= TASK STATEMENT =
When you reach the line holding "Task: Tick the", please begin to restate the lines word for word and continue through the last one in the material, excluding pictures.

= SOURCE MATERIAL =
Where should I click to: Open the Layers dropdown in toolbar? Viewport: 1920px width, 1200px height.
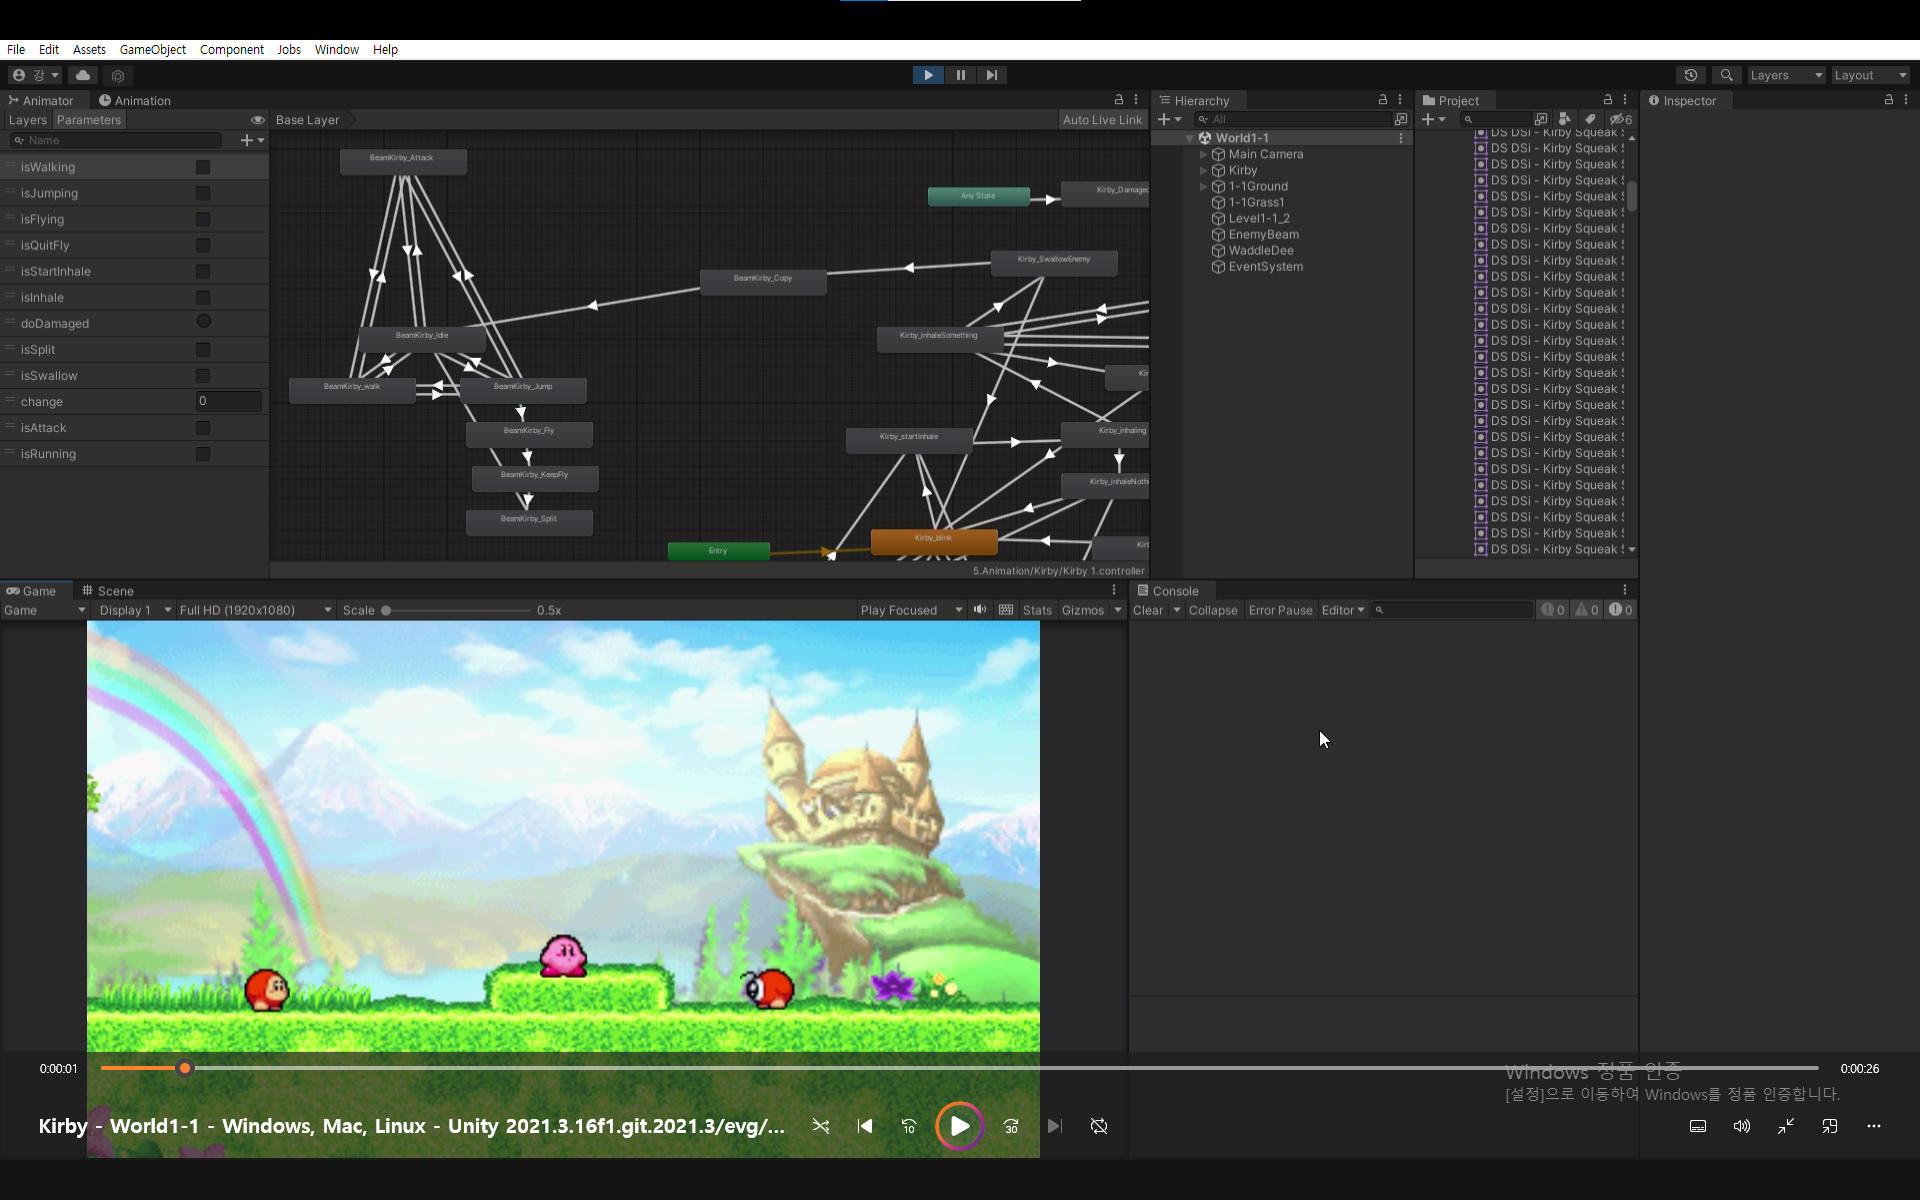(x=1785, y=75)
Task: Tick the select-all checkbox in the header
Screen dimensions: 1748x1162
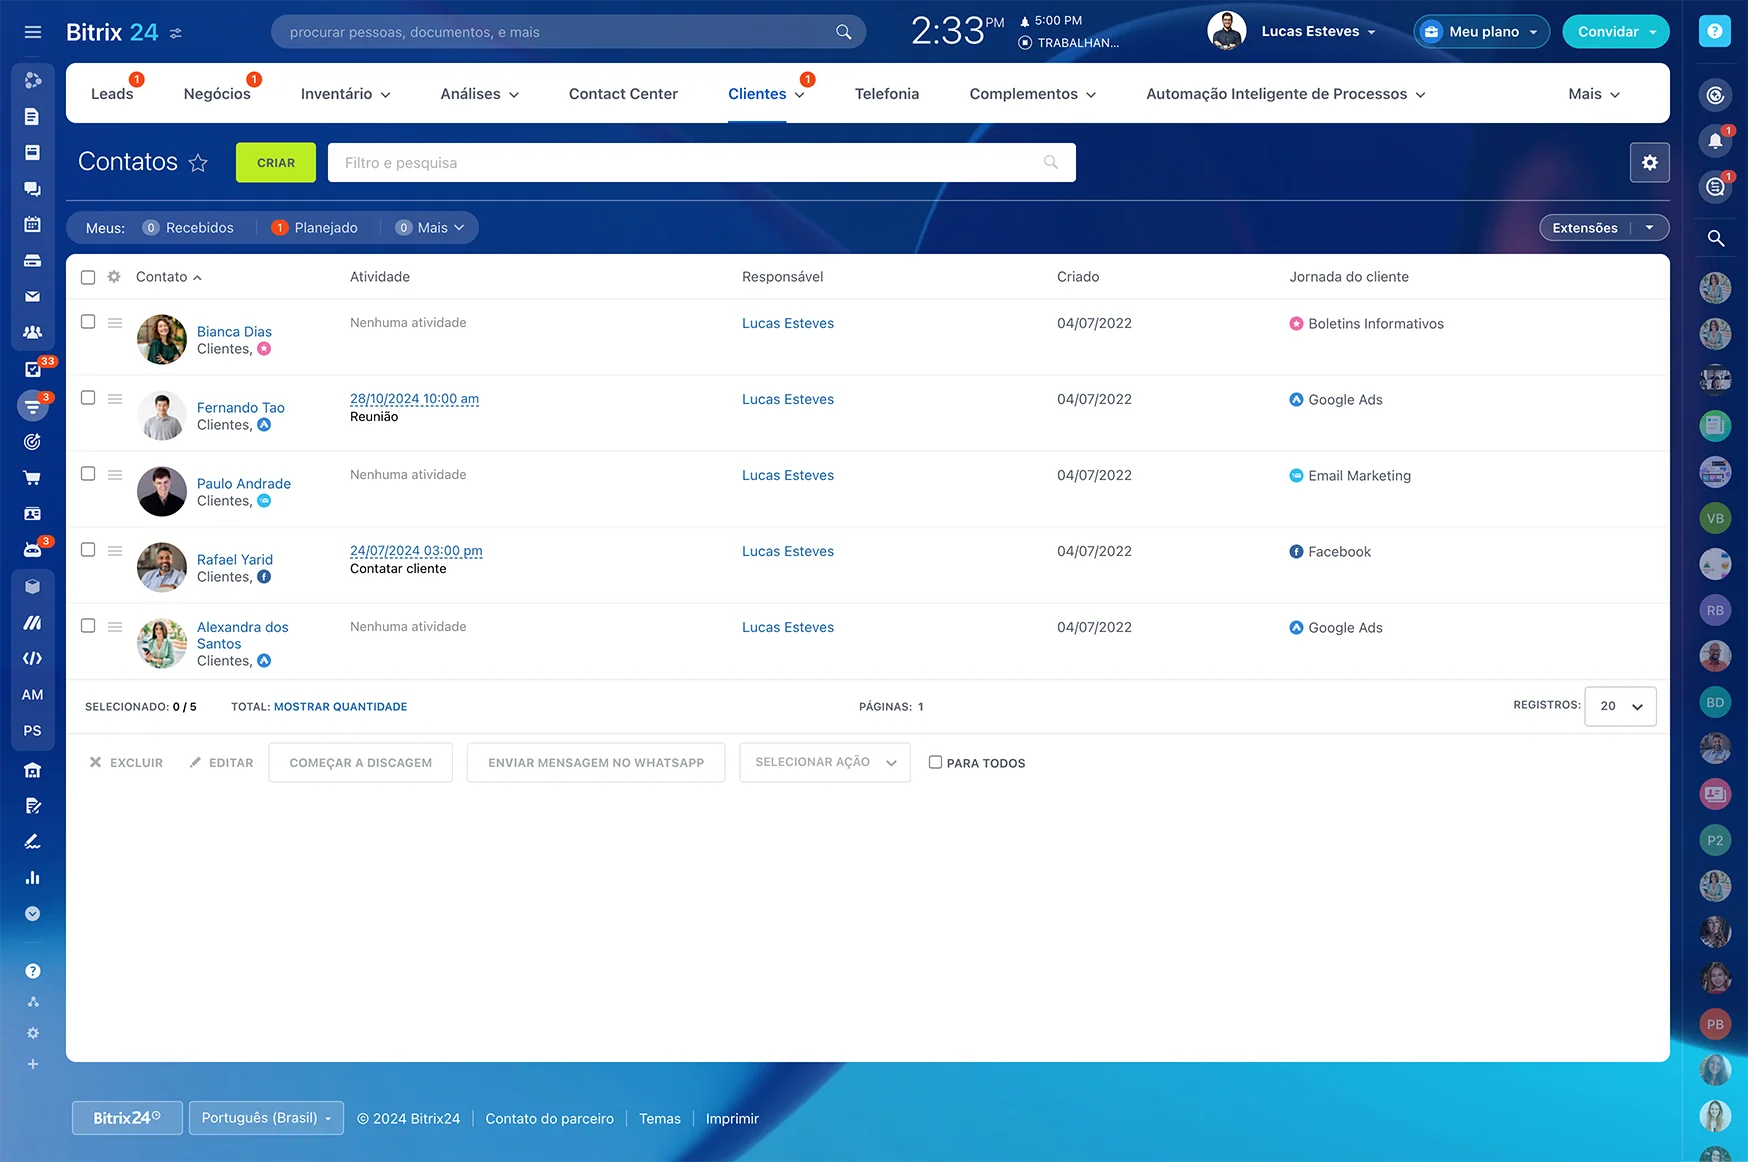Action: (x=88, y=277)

= RESPONSE BELOW =
Task: Tick the select-all checkbox in the header
Screen dimensions: 1748x1162
Action: (x=88, y=277)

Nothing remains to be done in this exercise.